(MATERIAL PROVIDED)
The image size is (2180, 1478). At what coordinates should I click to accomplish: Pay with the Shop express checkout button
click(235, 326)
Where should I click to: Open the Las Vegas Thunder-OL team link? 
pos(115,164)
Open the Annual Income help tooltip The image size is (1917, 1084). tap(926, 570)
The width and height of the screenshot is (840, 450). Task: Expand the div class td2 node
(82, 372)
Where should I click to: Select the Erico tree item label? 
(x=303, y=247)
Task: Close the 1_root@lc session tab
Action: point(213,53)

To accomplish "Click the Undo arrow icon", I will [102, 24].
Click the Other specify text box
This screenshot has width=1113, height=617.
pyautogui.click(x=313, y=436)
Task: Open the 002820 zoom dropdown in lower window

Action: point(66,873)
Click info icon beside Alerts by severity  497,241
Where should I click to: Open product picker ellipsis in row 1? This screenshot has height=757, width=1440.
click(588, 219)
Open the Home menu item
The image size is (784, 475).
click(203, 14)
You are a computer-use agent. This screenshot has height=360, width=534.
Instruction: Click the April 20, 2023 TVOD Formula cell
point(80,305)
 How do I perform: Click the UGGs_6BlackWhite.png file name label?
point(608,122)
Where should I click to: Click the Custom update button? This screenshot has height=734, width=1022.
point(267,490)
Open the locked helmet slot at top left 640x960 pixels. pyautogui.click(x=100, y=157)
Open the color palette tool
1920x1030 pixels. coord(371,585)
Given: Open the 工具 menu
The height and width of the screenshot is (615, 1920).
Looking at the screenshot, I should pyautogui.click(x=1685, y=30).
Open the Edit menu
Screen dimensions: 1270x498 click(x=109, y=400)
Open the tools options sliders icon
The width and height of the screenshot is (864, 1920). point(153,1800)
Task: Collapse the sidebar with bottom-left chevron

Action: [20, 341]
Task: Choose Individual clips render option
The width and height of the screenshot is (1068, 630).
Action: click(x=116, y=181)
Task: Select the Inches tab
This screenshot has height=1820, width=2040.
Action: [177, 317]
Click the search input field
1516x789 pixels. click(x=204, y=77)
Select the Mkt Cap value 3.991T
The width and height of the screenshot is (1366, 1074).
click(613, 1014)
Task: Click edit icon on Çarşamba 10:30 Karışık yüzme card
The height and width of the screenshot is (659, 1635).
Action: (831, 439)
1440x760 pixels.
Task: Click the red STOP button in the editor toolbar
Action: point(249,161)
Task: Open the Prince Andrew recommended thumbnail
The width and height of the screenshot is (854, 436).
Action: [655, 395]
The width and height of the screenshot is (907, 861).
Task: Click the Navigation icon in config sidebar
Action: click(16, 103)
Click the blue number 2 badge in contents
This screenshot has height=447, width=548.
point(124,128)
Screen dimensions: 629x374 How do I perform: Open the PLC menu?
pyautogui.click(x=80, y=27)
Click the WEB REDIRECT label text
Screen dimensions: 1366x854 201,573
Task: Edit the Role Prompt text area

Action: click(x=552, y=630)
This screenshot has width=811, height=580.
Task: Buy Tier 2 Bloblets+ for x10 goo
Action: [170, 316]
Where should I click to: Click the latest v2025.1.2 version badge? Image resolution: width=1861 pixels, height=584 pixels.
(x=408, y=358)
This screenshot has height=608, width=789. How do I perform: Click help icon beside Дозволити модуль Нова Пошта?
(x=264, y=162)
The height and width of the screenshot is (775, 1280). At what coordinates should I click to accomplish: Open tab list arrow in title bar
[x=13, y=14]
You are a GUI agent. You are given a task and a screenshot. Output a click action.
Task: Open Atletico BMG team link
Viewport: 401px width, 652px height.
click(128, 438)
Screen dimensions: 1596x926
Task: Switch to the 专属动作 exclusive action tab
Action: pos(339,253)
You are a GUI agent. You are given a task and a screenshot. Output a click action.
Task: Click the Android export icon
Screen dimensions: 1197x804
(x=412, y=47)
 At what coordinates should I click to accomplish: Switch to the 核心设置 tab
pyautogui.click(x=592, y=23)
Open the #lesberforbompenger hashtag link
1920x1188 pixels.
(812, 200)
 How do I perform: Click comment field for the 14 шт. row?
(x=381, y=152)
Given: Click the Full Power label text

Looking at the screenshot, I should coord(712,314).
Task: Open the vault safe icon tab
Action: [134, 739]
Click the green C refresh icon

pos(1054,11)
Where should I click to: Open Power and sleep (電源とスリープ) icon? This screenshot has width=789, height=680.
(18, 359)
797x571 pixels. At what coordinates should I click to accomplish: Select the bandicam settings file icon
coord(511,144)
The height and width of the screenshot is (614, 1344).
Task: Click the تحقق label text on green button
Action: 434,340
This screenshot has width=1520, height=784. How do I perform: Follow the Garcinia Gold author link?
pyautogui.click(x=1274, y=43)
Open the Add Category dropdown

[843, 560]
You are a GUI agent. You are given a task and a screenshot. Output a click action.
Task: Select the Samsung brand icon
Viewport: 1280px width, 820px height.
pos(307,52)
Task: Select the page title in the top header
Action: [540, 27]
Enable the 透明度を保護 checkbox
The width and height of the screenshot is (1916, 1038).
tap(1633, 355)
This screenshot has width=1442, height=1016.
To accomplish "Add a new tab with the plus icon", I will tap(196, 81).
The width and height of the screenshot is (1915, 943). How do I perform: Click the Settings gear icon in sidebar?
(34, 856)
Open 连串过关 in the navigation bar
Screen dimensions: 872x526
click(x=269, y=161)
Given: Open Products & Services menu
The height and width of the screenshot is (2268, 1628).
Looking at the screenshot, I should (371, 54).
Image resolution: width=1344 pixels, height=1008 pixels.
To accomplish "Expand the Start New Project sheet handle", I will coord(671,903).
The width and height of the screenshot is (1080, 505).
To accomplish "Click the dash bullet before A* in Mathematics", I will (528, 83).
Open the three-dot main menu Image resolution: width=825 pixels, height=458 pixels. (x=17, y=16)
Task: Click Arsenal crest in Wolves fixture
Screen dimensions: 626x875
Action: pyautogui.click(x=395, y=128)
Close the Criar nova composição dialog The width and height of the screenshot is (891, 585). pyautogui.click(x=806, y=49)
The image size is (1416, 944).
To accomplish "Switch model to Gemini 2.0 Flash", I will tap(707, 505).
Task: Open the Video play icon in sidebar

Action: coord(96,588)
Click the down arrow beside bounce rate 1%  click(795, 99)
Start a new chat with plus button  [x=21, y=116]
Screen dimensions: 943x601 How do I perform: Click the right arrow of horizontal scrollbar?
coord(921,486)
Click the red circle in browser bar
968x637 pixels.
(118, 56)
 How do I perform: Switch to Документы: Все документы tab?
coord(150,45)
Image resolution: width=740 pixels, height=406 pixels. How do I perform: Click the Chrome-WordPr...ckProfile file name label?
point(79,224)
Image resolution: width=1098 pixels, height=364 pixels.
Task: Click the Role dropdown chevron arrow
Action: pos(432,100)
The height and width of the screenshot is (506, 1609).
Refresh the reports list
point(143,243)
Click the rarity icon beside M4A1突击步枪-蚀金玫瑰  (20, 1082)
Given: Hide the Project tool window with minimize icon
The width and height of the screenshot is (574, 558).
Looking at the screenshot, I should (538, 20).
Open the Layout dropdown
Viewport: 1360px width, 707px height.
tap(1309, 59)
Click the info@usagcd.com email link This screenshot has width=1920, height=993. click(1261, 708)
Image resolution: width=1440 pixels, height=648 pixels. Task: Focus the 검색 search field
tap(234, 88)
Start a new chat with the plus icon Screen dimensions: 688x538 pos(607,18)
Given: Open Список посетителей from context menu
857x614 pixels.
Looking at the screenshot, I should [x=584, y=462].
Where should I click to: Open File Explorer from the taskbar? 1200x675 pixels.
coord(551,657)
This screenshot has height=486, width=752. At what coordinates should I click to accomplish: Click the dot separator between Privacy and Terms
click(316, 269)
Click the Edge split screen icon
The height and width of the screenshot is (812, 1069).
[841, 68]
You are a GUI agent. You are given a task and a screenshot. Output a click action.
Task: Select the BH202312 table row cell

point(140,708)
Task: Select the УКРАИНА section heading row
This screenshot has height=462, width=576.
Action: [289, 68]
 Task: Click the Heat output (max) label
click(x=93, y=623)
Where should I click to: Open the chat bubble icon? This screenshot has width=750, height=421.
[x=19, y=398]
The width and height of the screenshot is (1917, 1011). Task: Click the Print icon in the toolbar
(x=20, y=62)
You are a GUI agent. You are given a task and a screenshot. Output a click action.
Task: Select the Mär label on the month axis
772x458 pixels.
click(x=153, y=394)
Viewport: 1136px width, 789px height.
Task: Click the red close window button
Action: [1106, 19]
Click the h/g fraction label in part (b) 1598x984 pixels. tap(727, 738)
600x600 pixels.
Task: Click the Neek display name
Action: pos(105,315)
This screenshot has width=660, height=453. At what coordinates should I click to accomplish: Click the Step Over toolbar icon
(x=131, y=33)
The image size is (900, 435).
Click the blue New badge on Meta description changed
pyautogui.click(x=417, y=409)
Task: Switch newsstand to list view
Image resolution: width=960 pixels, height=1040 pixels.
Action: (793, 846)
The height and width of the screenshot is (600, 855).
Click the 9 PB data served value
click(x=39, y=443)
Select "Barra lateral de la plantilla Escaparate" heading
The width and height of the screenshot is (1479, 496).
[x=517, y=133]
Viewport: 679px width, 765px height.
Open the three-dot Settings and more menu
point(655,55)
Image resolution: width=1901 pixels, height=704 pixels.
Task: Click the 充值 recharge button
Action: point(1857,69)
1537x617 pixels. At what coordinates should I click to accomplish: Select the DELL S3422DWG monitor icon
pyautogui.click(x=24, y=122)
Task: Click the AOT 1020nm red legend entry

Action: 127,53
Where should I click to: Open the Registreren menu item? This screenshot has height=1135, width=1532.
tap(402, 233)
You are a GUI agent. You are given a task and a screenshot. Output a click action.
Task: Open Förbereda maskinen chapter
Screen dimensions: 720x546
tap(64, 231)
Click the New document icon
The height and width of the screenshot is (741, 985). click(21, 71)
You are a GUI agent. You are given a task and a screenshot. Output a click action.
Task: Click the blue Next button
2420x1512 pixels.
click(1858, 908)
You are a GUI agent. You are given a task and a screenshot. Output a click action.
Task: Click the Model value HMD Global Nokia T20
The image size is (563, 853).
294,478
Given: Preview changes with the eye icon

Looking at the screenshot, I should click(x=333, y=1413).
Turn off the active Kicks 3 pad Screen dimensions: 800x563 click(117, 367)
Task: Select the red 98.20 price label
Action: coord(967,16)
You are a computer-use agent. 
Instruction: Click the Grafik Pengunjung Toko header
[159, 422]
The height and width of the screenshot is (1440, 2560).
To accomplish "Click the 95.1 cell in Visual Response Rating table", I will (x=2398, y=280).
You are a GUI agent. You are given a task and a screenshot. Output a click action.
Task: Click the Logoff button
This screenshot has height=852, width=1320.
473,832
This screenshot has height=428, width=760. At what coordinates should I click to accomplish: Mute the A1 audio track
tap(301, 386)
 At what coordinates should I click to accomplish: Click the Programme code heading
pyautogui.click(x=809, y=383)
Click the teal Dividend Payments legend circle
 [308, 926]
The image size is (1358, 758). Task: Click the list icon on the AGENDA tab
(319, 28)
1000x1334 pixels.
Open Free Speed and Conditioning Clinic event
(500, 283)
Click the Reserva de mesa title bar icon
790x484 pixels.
(End MATERIAL PROVIDED)
Select every line of the records holding the string "plus".

- COMPLETED TASK
To accomplish "Add a new tab with the plus icon", I will tap(196, 81).
Start a new chat with plus button  [x=21, y=116]
Start a new chat with the plus icon Screen dimensions: 688x538 pos(607,18)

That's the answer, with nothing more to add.